Y aquí surge, a mi entender, lo más interesante de la obra de Viola: lo artificioso de sus formas. La aparente falsificación de los sentimientos mostrados en sus obras es real. Me explico: lo artificial de sus muestras de dolor y resignación, es nuestra propia falsedad, el hecho de que, constantemente, tengamos que estar actuando, que vivamos en un mundo al que se le ha eliminado paulatinamente todo lo real, y que nuestras pasiones, como el resto de ámbitos de lo visible, remita a un juego especular y ideológico donde el simulacro acampa a sus anchas.

Quizá la identificación catártica con el hermano no viene ya de reconocer una misma ascendencia divina, sino la de reconocernos también actores en este teatro desacramentado del mundo. No hay zonas de invisibilidad, sino una realidad que no puede salvarse. Nuestro ‘hacer como si’ es un hacer estético, simulado, pero de él depende nuestra ortopédica humanidad.
Nuestra hiperbarroquización sentimentaloide remite a esta sensación de congoja que nos gastamos. Igual que el Barroco supuso, de una u otra manera, el inicio de los movimientos que llevaron paulatinamente al ateísmo, igual que el Barroco empezó a divinizar al hombre revalorizando el mundo de las pasiones y sentimientos humanos refiriéndose así a una eclosión de los afectos y los efectos, ahora, descreído de todo, la humanidad vive transida por un manierismo de los efectos remultiplicativos llamados a soportar la nada en la que estamos instalado.

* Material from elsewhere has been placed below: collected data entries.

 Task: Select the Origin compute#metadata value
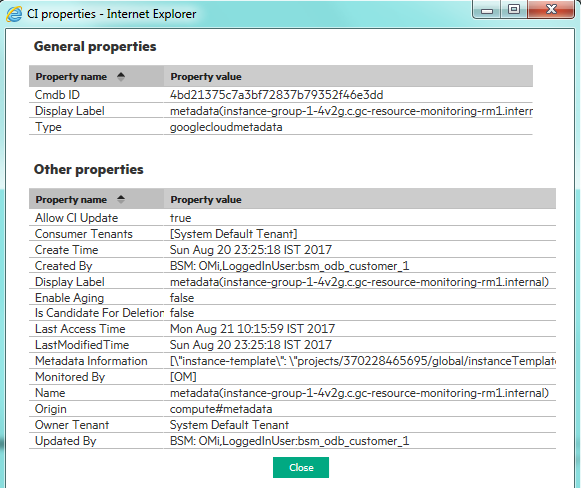(x=221, y=409)
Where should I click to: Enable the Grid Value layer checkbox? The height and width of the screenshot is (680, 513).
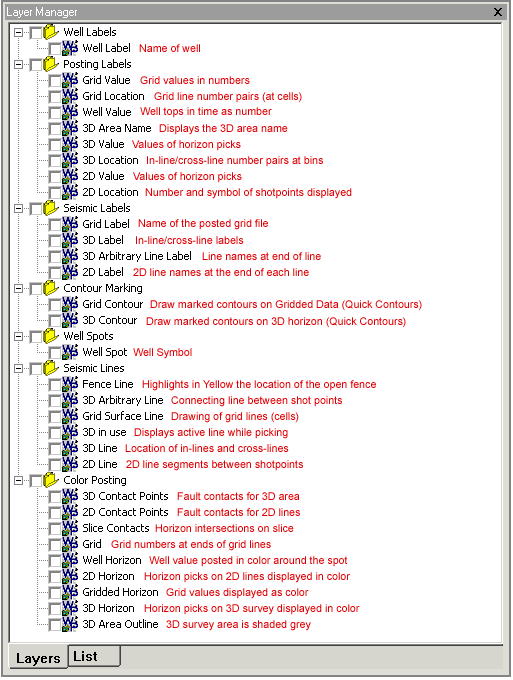[55, 81]
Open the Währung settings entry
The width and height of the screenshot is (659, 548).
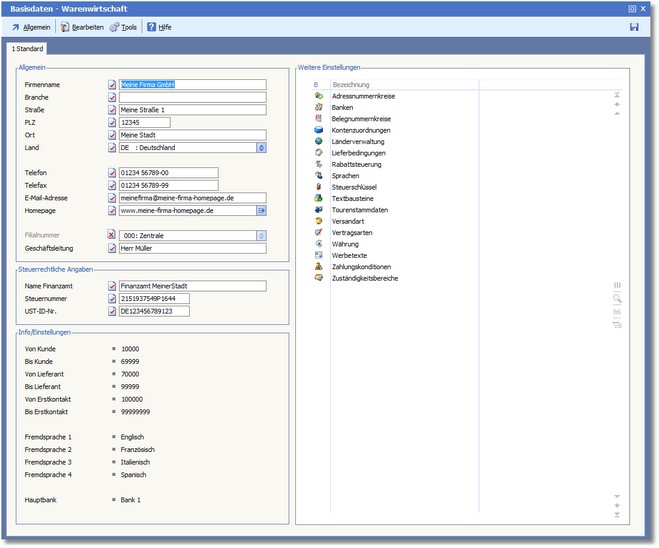[x=346, y=244]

En definitiva, hacia donde creo que apunta el trabajo de Viola sobre las pasiones es a revalorizar nuestra nada. Si su misticismo remite como hemos señalado al lugar vacío donde se fundamenta la teología negativa, si trata de reinterpretar a los autores del Renacimiento para tomar consejo de cómo mediatizar esa relación con la divinidad-nada, es para enfatizar que nuestra nada, aún siendo de ascendencia muy diferente a la suya, tiene unos mismos efectos: una sobredeterminación y sobreexposición de los sentimientos, de los afectos, de las pasiones, quizá para acallar nuestra sed, quizá para operar un nexo común que nos salve, quizá para darnos a pensar que aunque hayamos matado a todo lo que se nos ha puesto por delante, sigue existiendo un ámbito de indecibilidad, de comunicabilidad, un sustrato donde el miedo y la esperanza se conjugan.
Sólo lo que existe aún fundamentado en la nada puede llegar a ser algún día algo. Quizá el principio de compasión que hace operar, la mirada conciliadora con el doliente que nos propone, esté actualmente cimentada en una artificiosa mediatización, pero el que, aún en su fantasmagoría, seamos consciente de ella es el único síntoma sobre el que cifrar nuestra redención. Todos, cada uno de nosotros, somos un ecce homo en busca de mirada que nos mire. Lo que diferencia a Viola de, por ejemplo, un Giotto, es que el encuentro que posibilita el neoyorkino no sana, no redime: pero, quizá precisamente por ello, haya que valorizarlo más que nunca. De hecho, es lo único que tenemos.